▸ **Estratto della pagina**
=======

Pier Paolo Calzolari allo Z2O Project di Roma. In dialogo con Sara Zanin su ‘Scritture’

Destinati a una conversazione essenziale e serena. In via Baccio Pontelli, in questa zona di Roma che si affaccia sul delimitare tra il rione Testaccio e rione San Saba, più giù, davanti al Parco della Resistenza dell’VIII settembre.

Sara Zanin ci ospita presso la sua galleria Z2O. Un nome che con un po’ di immaginazione rievoca una formula chimica. La galleria in via Baccio Pontelli è un luogo dove, tra gli alberi e il silenzio di una strada che prosegue sopra una lunga rampa di scale, Sara ha inaugurato uno spazio che si aggiunge alla sede Z2O SARA ZANIN, in Via della Vetrina. Al civico 16 del rione San Saba, invece, vive da poco tempo lo z2o Project, dove fino al 28 febbraio resteranno esposte le opere di Pier Paolo Calzolari, per una personale dal titolo Scritture. Alle opere dell’artista bolognese si aggiungono una serie di poesie inedite scritte in lingua italiana da Karine Marcelle Arneodo, poetessa francese e moglie dell’artista, e un componimento poetico di Bruno Corà, entrambi pubblicati nel catalogo ufficiale della mostra.

21 tele. Sara le descrive partendo dal complesso lavoro di preparazione. Dall’origine artigianale, sul piano esclusivamente materiale, che le caratterizza. Calzolari, infatti, ha adottato una tecnica di preparazione e lavorazione del sale. Un addensato estremamente complicato da realizzare, per cui occorre grande esperienza e notevole capacita e conoscenze per assicurare resa e tenuta a un elemento essenziale per l’ultimazione dell’opera. Per quanto riguarda gli aspetti figurativi ed evocativi di Scritture, Sara prosegue:

“Calzolari ha realizzato delle scritte, quasi come a comporre un diario. Frasi per lui molto importanti, che rievocano un po’ tutta la sua storia sin dal 1960. Tutte frasi legate al mito della natura e dell’acqua. Alcune si ripetono, come fossero dei mantra. Quando Pier Paolo ha chiesto a Bruno di scrivere un testo per il catalogo della mostra, Corà ha riposto con una poesia dal titolo Ballata bianca. Alcune opere sono più bianche, altre più colorate. Pier Paolo definisce più silenziose le bianche e più rumorose quelle colorate. In alcune delle tele vengono utilizzati i colori évoque, tipici della pittura impressionista. Uno strumento, quello di esprimere tinte più brillanti, lucenti insieme a un grande utilizzo del bianco”.

=======

▸ **Estratto della fonte**
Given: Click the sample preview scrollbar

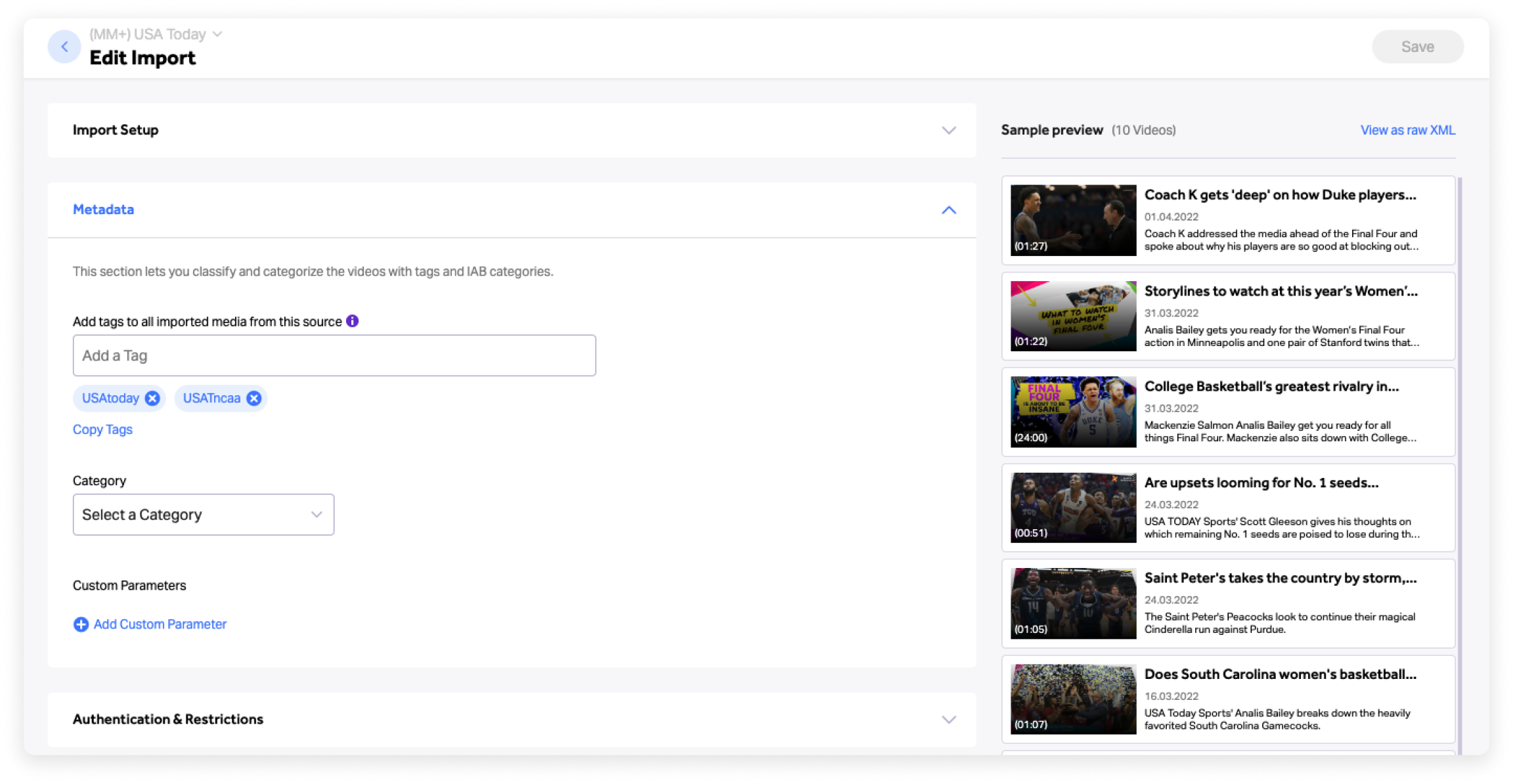Looking at the screenshot, I should pos(1460,460).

=======

▸ **Istruzioni del compito**
Per favore, prosegui il testo sulla mostra Scritture di Pier Paolo Calzolari, riprendendo subito dopo l'ultima frase riportata.

▸ **Risultato**
Dalla storia della critica Pier Paolo Calzolari è stato collocato in quella che Germano Celant ha a suo tempo battezzato sotto l’espressione Arte povera.

“Calzolari ha sempre rifiutato certe catalogazioni della critica. È stato collocato nel cosiddetto genere dell’Arte povera, ma è una collocazione che non lo ha mai convinto nella misura in cui, diversamente, lui stesso riflette sulla possibilità di non cedere all’idea di una divisione netta tra transavanguardia e arte povera. Lui considera le categorie utili più al lavoro dei curatori, per far sì che possano lavorare su certi percorsi, ma che, di fatto, queste non esistano. Infatti, Pier Paolo ha sempre portato avanti sia il discorso pittorico, come la mostra al Museo Madre di Napoli, che quello installativo. Due anime che in lui sono sempre convissute, al di là di quello che la critica ha voluto attribuirgli e su cui lui non è d’accordo”.

Con Sara ascoltiamo le registrazioni delle poesie lette dall’autrice. La voce pare farlo come se la lettura avvenisse all’aperto, nonostante il vocale risulti pulito e senza alterazioni. Come se gli interni convocassero i suoni degli esterni, depositando la voce su di un recitativo tanto intimo quanto rivolto a un fuori, in loco di un’evocazione poetica che assorbe il significato delle parole e lo spirito di chi le sta pronunciando. L’audio, che testimonia una lettura scandita in toni caldi e malinconici, conserva i rumori di fondo di una linea sottile che lega l’invocazione di versi nei quali scarseggiano i predicati e confluiscono sostantivi e forme avverbiali disposti in brevità. I componimenti sono privi di punteggiatura, eretti a guardia delle sinestesie che il lavoro artistico di Calzolari compie sugli anni che Scritture intende celebrare, ripercorrere, riafferrare affinché il tempo trascorso non passi alla storia, ma perduri in un unico istante.

“La tua rapsodia
La conosco dal tempo degli antichi”

La probabile influenza della poesia postbellica giapponese, Karine Arneodo ha tradotto le poesie di Ayukawa Nobuo, tra i grandi esponenti della poesia moderna nipponica, ha inciso anche sulla redazione in italiano – Arneodo scrive principalmente in francese – dei quattro componimenti dedicati a Scritture. La poetica dei versi inediti pubblicati sul catalogo della mostra richiama la letteratura del silenzio, in ascolto di quello che, in realtà, altro non è che l’inganno di qualcosa che pare tacere, ma che anche col più flebile e impercettibile dei bisbigli e dei sussurri esprime profondità di osservazione e di pensiero.

“Uno straccio di voce alta
Di volume d’incantesimo
Laddove non c’è più passione
Ma solo turbine di soffio
Che trae davanti al loco
L’ultimo respiro
Che a te non sia sentito
Che a te non sia vendicato”

Vi restano intrisi i liquidi interiori, in linfa di quella vitalità che non reclama dimensionamenti o misurazioni, ma permane in quel radicamento e in quelle ramificazioni che, secondo il grande poeta giapponese Kikuo Takano, fanno sì che “La poesia sia come un albero”.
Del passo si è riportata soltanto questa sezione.